Being laid off is an emotional event that can leave you feeling wronged. Knowing the difference between an illegal layoff and an unfair layoff can help you decide whether to fight or move on.
“It’s difficult for employees to see layoffs from an objective perspective,” says Marilyn Conyer, vice president of Accord Human Resources, an Oklahoma City HR consulting firm. “Many times when employees lay out the facts of a layoff, we don’t think it’s fair either, but there’s nothing illegal about what the company did.”
Employment in most states is “at will,” meaning you can quit or the company can fire you without cause. However, companies still have to follow federal and state employment laws covering issues such as discrimination, whistleblowing and layoff notices.

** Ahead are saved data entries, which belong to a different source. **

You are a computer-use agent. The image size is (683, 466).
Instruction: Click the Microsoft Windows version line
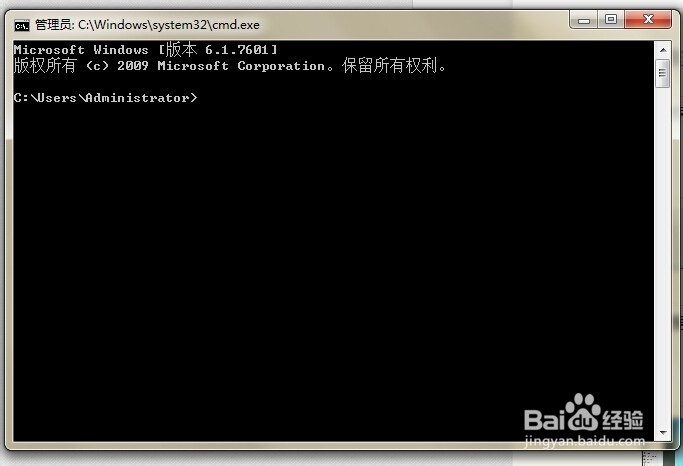click(145, 50)
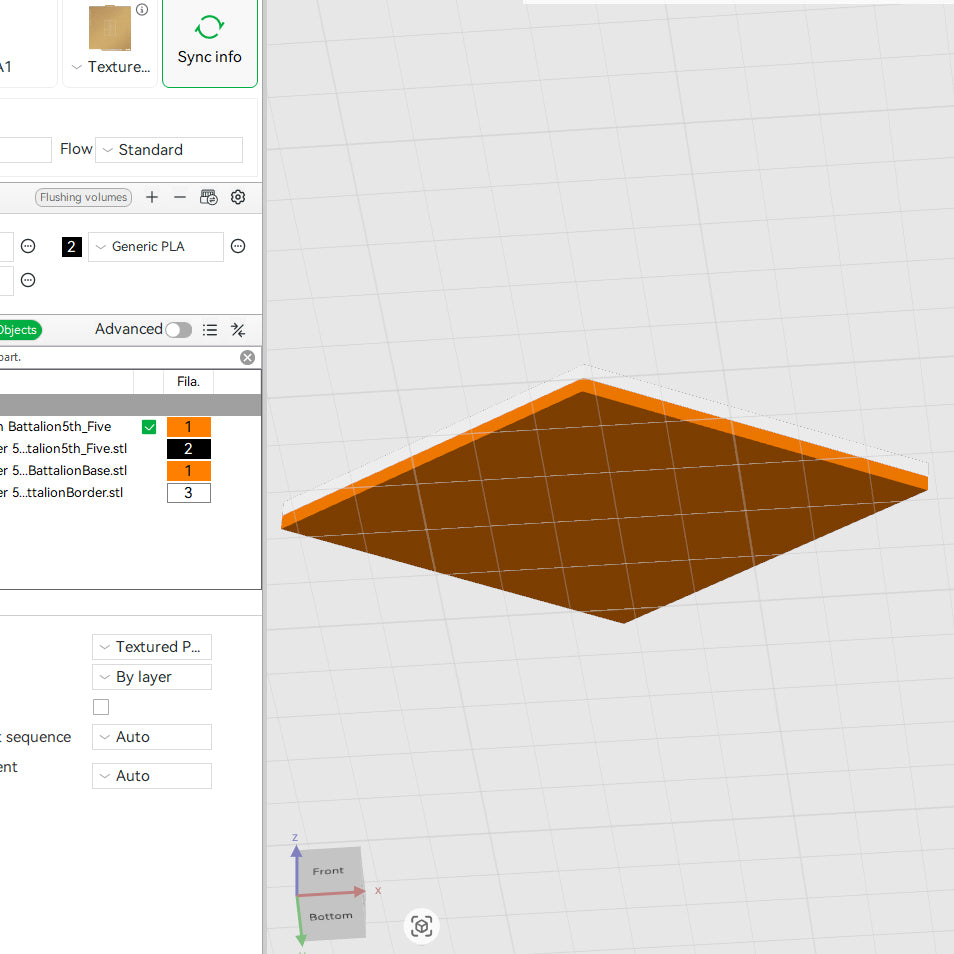This screenshot has height=954, width=954.
Task: Uncheck the Battalion5th_Five checkbox
Action: 148,426
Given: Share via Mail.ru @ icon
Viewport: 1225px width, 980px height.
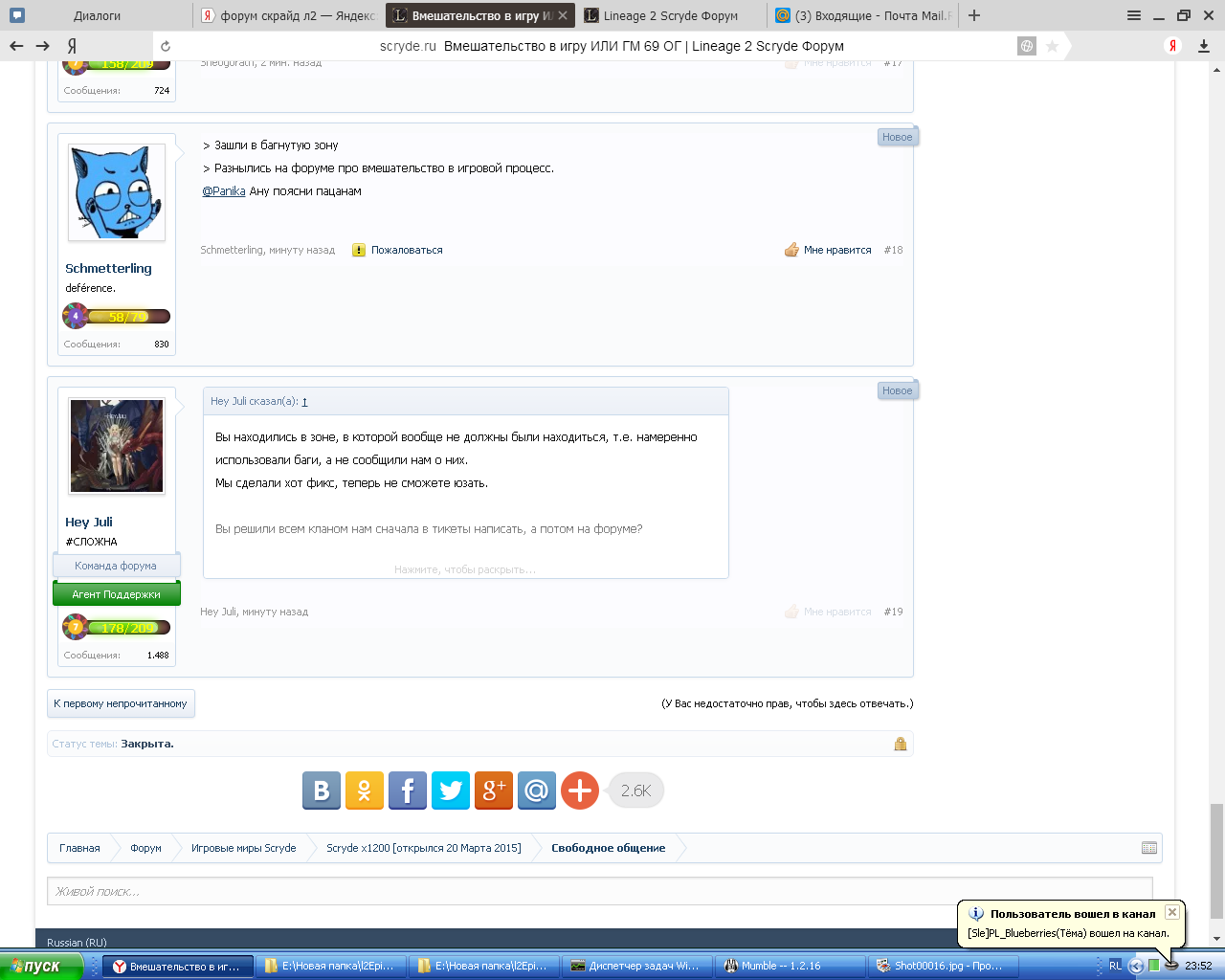Looking at the screenshot, I should [x=537, y=791].
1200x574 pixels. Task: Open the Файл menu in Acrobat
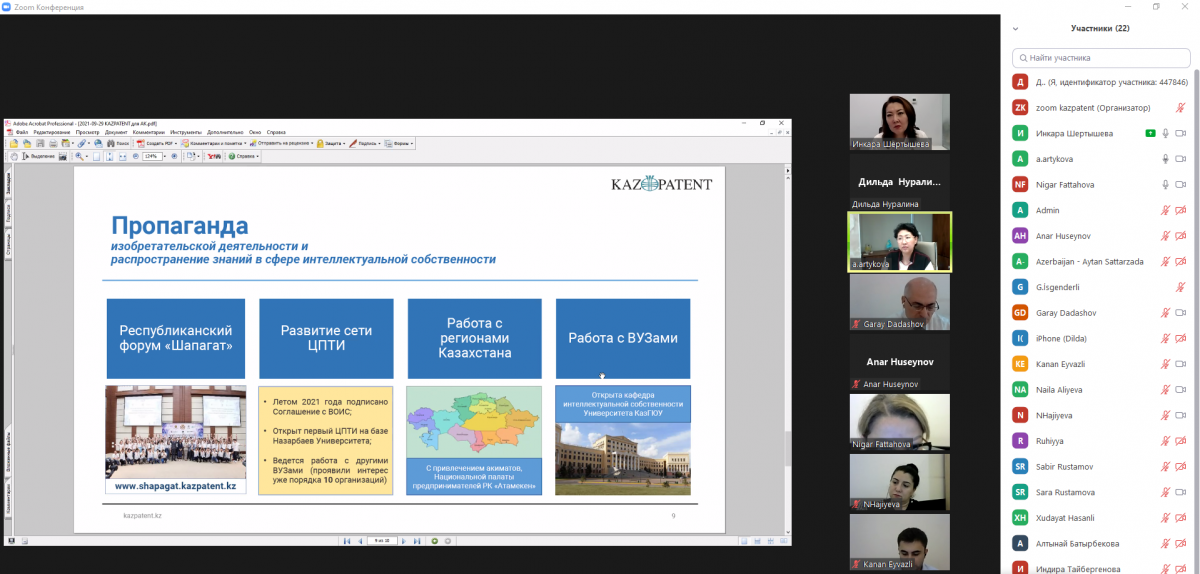coord(21,132)
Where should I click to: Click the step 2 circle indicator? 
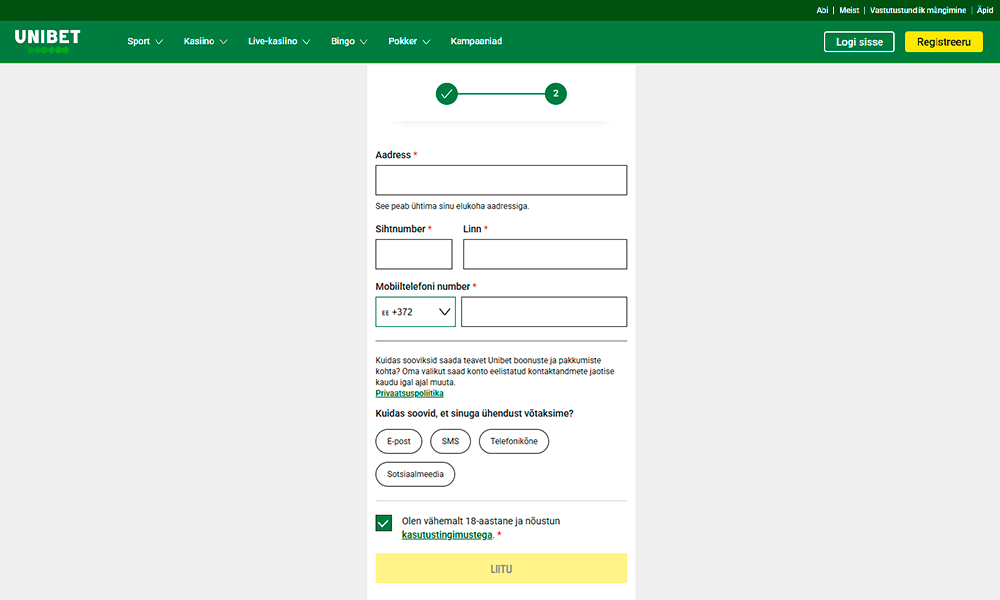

Five major federal laws protect laid-off employees. States have their own laws about employment, so to be sure your layoff wasn’t illegal, check with a local attorney.
How can you tell if your layoff was discriminatory? Consider all the reasons you were laid off, says Sarah Beth Johnson, an attorney at Fox Rothschild LLP in Atlantic City. If there’s even one other explanation for why you were let go, the discrimination charge likely won’t stick.
“If you’re the worst employee ever and you’re older, that’s not enough,” she says. “It really has to be that you were told you’re too old for the job, or you’re a black woman who can point to a white male who’s your peer in every way and you got laid off and he didn’t.”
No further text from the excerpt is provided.